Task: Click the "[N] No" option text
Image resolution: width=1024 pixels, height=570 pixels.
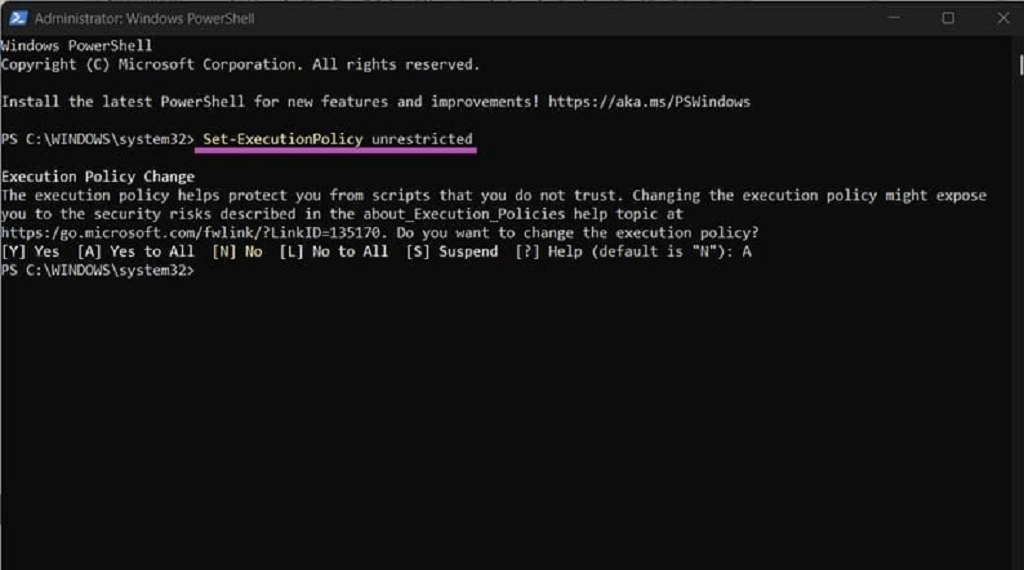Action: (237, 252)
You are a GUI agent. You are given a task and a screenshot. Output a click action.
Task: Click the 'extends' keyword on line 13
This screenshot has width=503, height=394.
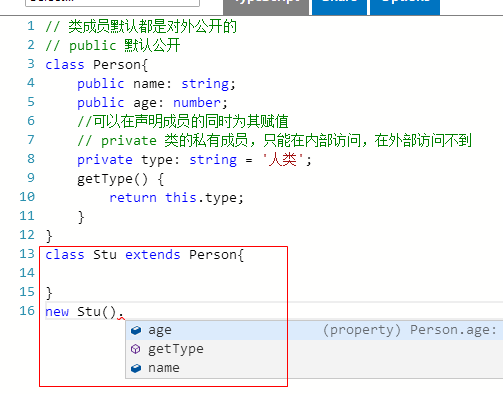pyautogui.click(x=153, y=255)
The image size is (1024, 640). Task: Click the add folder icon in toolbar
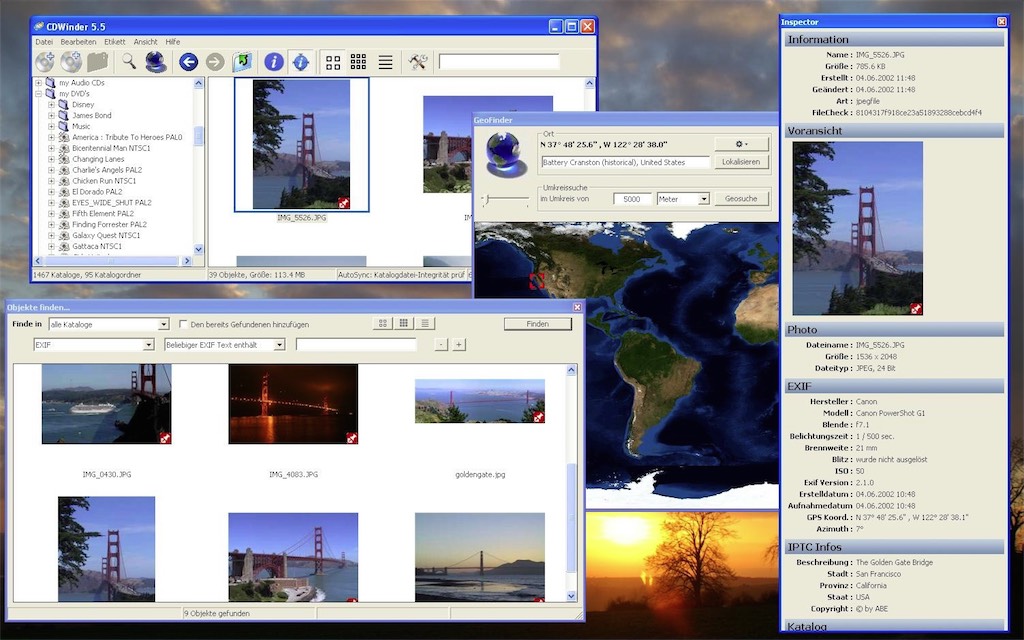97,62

**Work task**
Print every entry exactly; omit the pictures.

**Solution for this task**
Task: Click the "[N] No" option text
Image resolution: width=1024 pixels, height=570 pixels.
Action: (237, 252)
You are a GUI agent. You are given a task and a screenshot. Output a click action.
Task: Click the 'extends' keyword on line 13
This screenshot has width=503, height=394.
pyautogui.click(x=153, y=255)
The image size is (1024, 640). Task: Click the add folder icon in toolbar
97,62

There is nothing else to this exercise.